At an average UK freelancer day rate of £350, that's approximately £3,900 in lost earning potential every year, just from chasing money you're already owed.
Late payment by industry
Some sectors are worse than others. If you freelance in these industries, your payment terms and chasing processes need to be especially tight.
Source: Pay.UK / BACS Payment Report, 2024; Build UK Payment Performance Data, 2024
The real cost of late payment
Late payment doesn't just cause inconvenience — it has measurable economic consequences:
- Cash flow crises: 37% of SMEs have had to delay paying their own suppliers due to late payment from clients (FSB, 2024)
- Reduced investment: 20% of small businesses have postponed or cancelled growth plans due to cash flow uncertainty caused by late payments (British Business Bank, 2024)
- Mental health impact: 62% of self-employed workers say financial uncertainty (primarily caused by irregular/late payments) negatively affects their mental health (IPSE, 2024)
- Business failure: Late payment is cited as a factor in an estimated 50,000 UK business closures per year (FSB, 2023)
- Tax problems: Freelancers may owe tax on invoiced income they haven't actually received, creating a double cash flow hit at Self Assessment time
"Late payment is not a minor administrative issue — it is an existential threat to the UK's 5.5 million small businesses and self-employed workers."

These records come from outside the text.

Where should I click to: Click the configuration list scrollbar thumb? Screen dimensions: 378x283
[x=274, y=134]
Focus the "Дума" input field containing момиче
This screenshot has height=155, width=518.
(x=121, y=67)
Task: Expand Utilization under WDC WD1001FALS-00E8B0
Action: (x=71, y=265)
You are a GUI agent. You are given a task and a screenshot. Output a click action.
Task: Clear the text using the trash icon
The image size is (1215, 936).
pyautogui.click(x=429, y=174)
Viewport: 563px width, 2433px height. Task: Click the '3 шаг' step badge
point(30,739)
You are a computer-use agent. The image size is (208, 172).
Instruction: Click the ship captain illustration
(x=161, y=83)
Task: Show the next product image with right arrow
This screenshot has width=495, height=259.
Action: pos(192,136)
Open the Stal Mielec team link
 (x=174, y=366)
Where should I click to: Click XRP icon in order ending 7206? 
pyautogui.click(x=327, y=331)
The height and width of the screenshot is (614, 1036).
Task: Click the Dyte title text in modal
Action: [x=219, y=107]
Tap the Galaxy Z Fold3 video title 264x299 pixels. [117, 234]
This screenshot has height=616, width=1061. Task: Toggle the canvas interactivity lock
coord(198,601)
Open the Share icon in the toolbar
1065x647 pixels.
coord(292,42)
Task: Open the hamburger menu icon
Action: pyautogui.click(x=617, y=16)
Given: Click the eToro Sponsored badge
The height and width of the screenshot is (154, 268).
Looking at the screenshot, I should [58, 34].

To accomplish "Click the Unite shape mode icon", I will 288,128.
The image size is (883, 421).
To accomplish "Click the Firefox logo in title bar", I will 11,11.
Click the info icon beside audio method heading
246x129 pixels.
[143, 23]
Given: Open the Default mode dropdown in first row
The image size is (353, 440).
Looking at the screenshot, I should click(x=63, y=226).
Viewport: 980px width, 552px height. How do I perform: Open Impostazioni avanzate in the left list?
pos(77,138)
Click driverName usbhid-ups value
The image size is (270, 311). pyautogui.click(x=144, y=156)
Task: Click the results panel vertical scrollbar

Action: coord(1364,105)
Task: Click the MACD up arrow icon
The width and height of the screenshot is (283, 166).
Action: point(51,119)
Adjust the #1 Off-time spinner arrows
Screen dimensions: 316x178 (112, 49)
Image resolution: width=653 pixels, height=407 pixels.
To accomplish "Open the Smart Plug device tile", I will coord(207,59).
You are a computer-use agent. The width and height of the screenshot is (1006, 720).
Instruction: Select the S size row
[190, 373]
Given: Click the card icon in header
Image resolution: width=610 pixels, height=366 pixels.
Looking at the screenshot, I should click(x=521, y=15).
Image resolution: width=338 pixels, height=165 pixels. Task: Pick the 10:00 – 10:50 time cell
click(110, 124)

— Federation of Small Businesses, 2024
Your legal rights
Many freelancers don't realise how strong their legal position is when it comes to late payment. The Late Payment of Commercial Debts (Interest) Act 1998 gives every UK business — including sole traders and freelancers — automatic rights:
- Statutory interest: 8% above the Bank of England base rate (currently 4.5%, so 12.5% total) on any overdue invoice
- Fixed compensation: £40 for debts up to £999.99, £70 for debts £1,000–£9,999.99, £100 for debts £10,000+
- Reasonable recovery costs: If you've spent money chasing the debt
These rights apply automatically — you don't need a contract clause, and you can't be unfairly contracted out of them.
Calculate what you're owed
Use our free calculator to work out the exact statutory interest and compensation on any overdue invoice.
Late Payment Calculator →What you can do about it
The statistics are grim, but the solution is straightforward. Freelancers who rarely have late payment problems share common habits:
1. Set clear terms before you start
Agree payment terms in writing before beginning any work. Include due dates, accepted payment methods, and late payment consequences. Our free payment terms generator creates professional terms in seconds.
2. Invoice immediately
Send the invoice the same day you deliver work. Every day you delay is a day added to your wait. Use our free invoice generator to create UK-compliant invoices instantly.
3. Take deposits
Require 25–50% upfront before starting work. This is standard practice, not unusual or aggressive. It protects your cash flow and filters out clients who never intended to pay.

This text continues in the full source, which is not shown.